This node generally supports versions 2 and 3 of the SMB protocol. It also supports connecting to a Windows DFS namespace.
When opening the SMB Connector node configuration dialog you can choose to connect to a File server host or a Windows Domain. Choosing File server specifies that a direct connection shall be made to access a file share on a specific file server. A file server is any machine that runs an SMB service, such as those provided by Windows Server and Samba.
Choosing Domain specifies that a connection shall be made to access a file share in a Windows Active Directory domain.
Read and write from or to a connected file system
When you successfully connect to a connected file system you will be able to connect the output port of the Connector node to any node that is developed under the File Handling framework.
To do this you will need to activate the corresponding dynamic port of your node.
You can also enable dynamic ports to connect to a connected file system in Utility nodes. |
To add a dynamic port to one of the node where this option is available, right-click the three dots in the left-bottom corner of the node and from the context menu choose Add File System Connection port.
Reader nodes
A number of Reader nodes in KNIME Analytics Platform are updated to work within the File Handling framework.
See the How to distinguish between the old and new file handling nodes section to learn how to identify the reader nodes that are compatible with the new File Handling framework. |
You can use these Reader nodes with both Standard file systems and Connected file systems. Moreover, using the File System Connection port you can easily switch the connection between different connected file systems.
In the following example a CSV Reader node with a File System Connection port
is connected to an Azure Blob Storage Connector node and it is able to read
a .csv
file from an Azure Blob Storage connected file system.
Exchange the connection with any of the other Connector nodes, i.e. Google Drive
and SharePoint Online, will allow to read a .csv
file from the other file systems.
Transformation tab
The new table based reader nodes e.g. Excel Reader or CSV Reader allow you to transform the data while reading it via the Transformation tab. To do so the node analyzes the structure of the file(s) to read in the node dialog and stores the file structure and the transformation that should be applied. When the node is executed this information is used to read the data and apply the transformations before creating the KNIME data table. This allows the nodes to return a table specification during configuration of the node and not only once the node is executed, assuming that the file structure does not change. The benefits of this is that you can configure downstream nodes without executing the reader node first and improves execution speed of the node.
To speedup the file analysis in the node dialog by default the reader node only reads a limited amount of rows which might lead to mismatching type exceptions during execution. To increase the limit or disable it completely open the Advanced Settings tab and go to the Table specification section. |
To change the transformation in the updated reader nodes configuration dialog, go to the Transformation tab after selecting the desired file. This tab displays every column as a row in a table that allows modifying the structure of the output table. It supports reordering, filtering and renaming columns. It is also possible to change the type of the columns. Reordering is done via drag and drop. Just drag a column to the position it should have in the output table. Note that the positions of columns are reset in the dialog if a new file or folder is selected.

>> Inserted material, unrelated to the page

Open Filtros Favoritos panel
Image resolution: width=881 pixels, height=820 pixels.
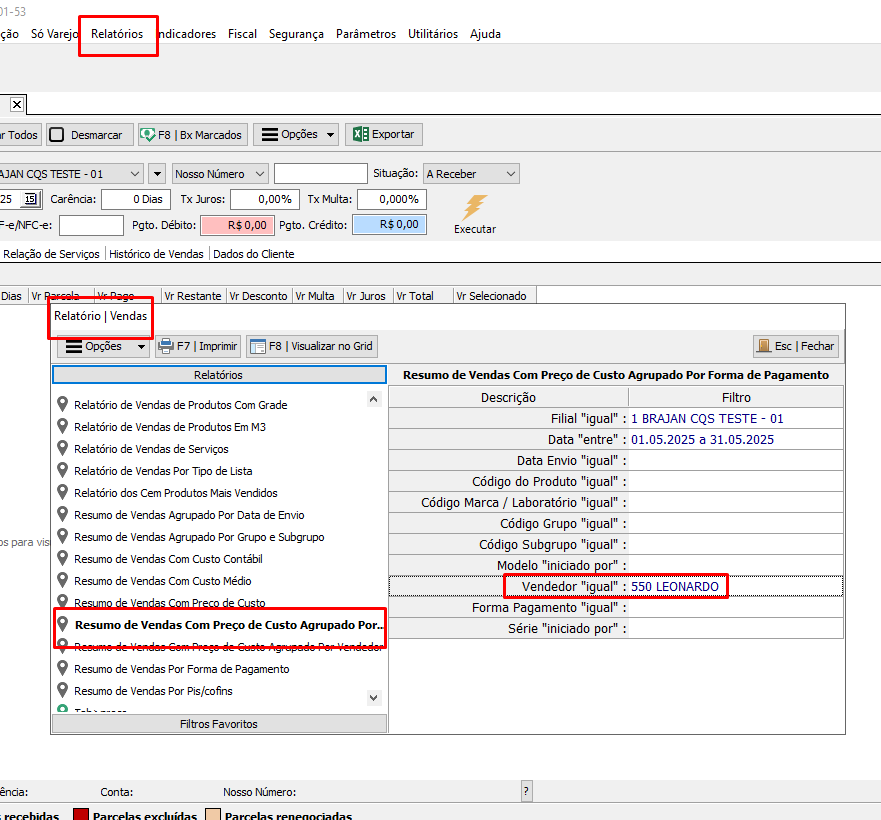(218, 724)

If you are reading multiple files from a folder, i.e. with the option Files in folder in the Settings tab, you can also choose to take the resulting columns from Union or Intersection of the files you are reading in.

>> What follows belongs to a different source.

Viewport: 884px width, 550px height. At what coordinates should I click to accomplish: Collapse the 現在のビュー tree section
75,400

The Transformation tab provides two options which are important when dealing with changing file structures if you control the reader via flow variables.
The Enforce types option controls how columns whose type changes are dealt with. If selected, the node attempts to map to the KNIME type you configured in the transformation tab and fails if that is not possible. If unselected, the KNIME type corresponding to the new type is used whether it is compatible to the configured type or not. This might cause downstream nodes to fail if the type of a configured column has changed.
The <any unknown new column>
option is a place holder for all previously unknown columns
and specifies whether and where these columns should be added during execution.
Controlling readers via flow variables
As described in the Transformation tab section, the reader assumes that the structure of the file will not change after closing the node dialog. However when a reader is controlled via a flow variable the resulting table specification can change. This happens if settings that affect which data should be read are changed via a flow variable. One example is the reading of several CSV files with different columns in a loop where the path to the file is controlled by a flow variable.
During configuration the node checks if the settings have changed.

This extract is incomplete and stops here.